The school’s news director wrote an article seeking recognition for women who either couldn’t or wouldn’t get married. The story was picked up by the Associated Press and appeared throughout the country. Denton Mayor Mark Hannah designated August 15th, 1950, as a day to honor unmarried women.
Although more flattering names such as glamor girls, unclaimed jewels or career girls were suggested, Miss Babb said she preferred to be called an old maid. She added that anybody who didn’t like the name could “just go and get married.”
The first year’s event included tea at the Denton Country Club, admission to a musical performance and a screening of The Three Stooges film, “The Brideless Groom.” Gifts were distributed to any unmarried woman who admitted to being an old maid.
By 1953, the famous old maids had received so many gifts from all over the country that they asked folks to send them instead to Girlstown in Whiteface, TX. Knowing they might never have children of their own, the ladies chose to help homeless girls.

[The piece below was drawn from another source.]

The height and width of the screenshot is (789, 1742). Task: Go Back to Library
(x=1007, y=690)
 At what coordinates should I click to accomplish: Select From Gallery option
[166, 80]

In 1954, the celebration included a screening of Gone with the Wind and a telegram from Clark Gable. Pat Boone performed. Babb flew to Chicago to appear on a television show called “Welcome Travelers.” She’d been escorted by motorcade to Love Field where the college’s saber drill team formed an honor guard as she got on the plane.
The following year, Governor Allan Shivers issued a proclamation affirming August 15th as Old Maid’s Day. Over time, the celebrations grew smaller. The last documented event took place in 1965. In recent years, the practice has been revived by fans of odd holidays and moved to June 4th.
In our research, we have been unable to determine why Old Maid’s Day returned. Perhaps it’s because the expectations of women that the holiday poked fun at 66 years ago haven’t changed much. Maybe the date has been moved forward so single teachers can clean up on gifts before the school year ends. Whatever the reason, have a happy Old Maid’s Day!